American-South African relations, which had improved over the last several months, have been jolted by a U.S. decision to revoke the visa of heavyweight boxing contender Kallie Knoetze.

The State Department's action has been condemned by persons ranging from the foreign minister to political leaders of antigovernment parties. The sports-minded South Africans are indignant that Knoetze, ranked the number two challenger to Muhammad Ali by the World Boxing Council, is being denied a chance to win big money and international recognition.

Knoetze, 25, had been scheduled to meet Bill Sharkey, an unranked American, in a nationally televised bout in Miami Beach Saturday. His appearance was challenged by civil rights leaders such as the Rev. Jesse Jackson.

The denial of a work permit to Knoetze was based on his conviction in South Africa of attempting to obstruct justice. Last year Knoetze, then a policeman, was fined $135 after he admitted putting pressure on a black family not to testify against a fellow policeman who was charged with assault.

A year prior to this incident, Knoetze was accused of having shot a 15-year-old black youth in the leg during a riot.
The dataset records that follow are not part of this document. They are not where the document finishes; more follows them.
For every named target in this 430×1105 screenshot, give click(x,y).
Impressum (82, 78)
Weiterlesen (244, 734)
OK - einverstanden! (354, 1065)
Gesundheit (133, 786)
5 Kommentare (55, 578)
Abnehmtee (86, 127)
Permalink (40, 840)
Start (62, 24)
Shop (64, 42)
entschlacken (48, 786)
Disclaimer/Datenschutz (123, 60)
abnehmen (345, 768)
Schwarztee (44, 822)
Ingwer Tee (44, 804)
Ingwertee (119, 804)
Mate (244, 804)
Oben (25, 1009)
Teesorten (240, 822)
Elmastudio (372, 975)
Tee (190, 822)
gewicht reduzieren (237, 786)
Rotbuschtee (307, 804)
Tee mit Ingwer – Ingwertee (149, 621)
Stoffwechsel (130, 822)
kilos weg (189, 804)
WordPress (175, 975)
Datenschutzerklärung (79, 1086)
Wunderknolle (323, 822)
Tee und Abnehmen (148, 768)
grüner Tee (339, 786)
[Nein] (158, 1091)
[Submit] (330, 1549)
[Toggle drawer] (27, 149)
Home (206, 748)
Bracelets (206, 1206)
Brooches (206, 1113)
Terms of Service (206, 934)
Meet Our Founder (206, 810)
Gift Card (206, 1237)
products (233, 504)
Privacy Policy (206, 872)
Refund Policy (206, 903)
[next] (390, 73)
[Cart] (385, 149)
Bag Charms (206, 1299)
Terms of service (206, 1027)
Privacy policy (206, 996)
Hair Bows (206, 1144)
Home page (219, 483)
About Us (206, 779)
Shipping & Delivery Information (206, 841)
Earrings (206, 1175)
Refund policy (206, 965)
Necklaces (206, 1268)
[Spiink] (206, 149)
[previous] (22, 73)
The youth is now crippled.

[In Miami, a federal judge set a hearing for Thursday afternoon to decide whether the U.S. government unfairly revoked Knoetze's visa.]

While agreeing that the United States had the "technical" right to bar Knoetze from the country because of his court conviction, Foreign Minister Pik Botha said it was neither "just nor fair" to allow him to train at Miami and then refuse him the right to complete the fight.

Botha said the ban appeared to be "inspired by a political urge to take revenge" upon a South African because of South Africa's racial policies.

The act was considered certain to increase anti-American sentiment among whites and make it more difficult for Pretoria to cooperate with the Carter administration.

John Wiley, a member of Parliament and leader of the minor South African Party, said the government should retaliate "by closing down the U.S. information offices in our cities, which for years have been stirring up strife between black and white, and undermining the lawful authorities in the republic."

The decision to bar Knoetze was gleefully received in black townships. A high-ranking police official said he feared "it might create an emotional binge" setting off new black protests over South Africa's discriminatory laws.

The Knoetze incident comes ironically during a period of improved relations. The International Communications Agency, the U.S. information service, has been expanding its cultural center in the black township of Soweto outside Johannesburg. And for the first time in years, a Voice of America correspondent has been allowed to be based here full time.

There has been less criticism of the U.S. attitude toward South Africa since the visit of Secretary of State Cyrus Vance in October. The new prime minister, Pieter Botha, appears committed to bringing about independence to the territory of Namibia (Southwest Africa), a key objective of the United Nations.

American diplomats here deny that the United States is prepared to be patient with South Africa's racial policies if a peaceful solution is reached in Namibia, although a relaxation of diplomatic pressure for immediate racial change here probably would result.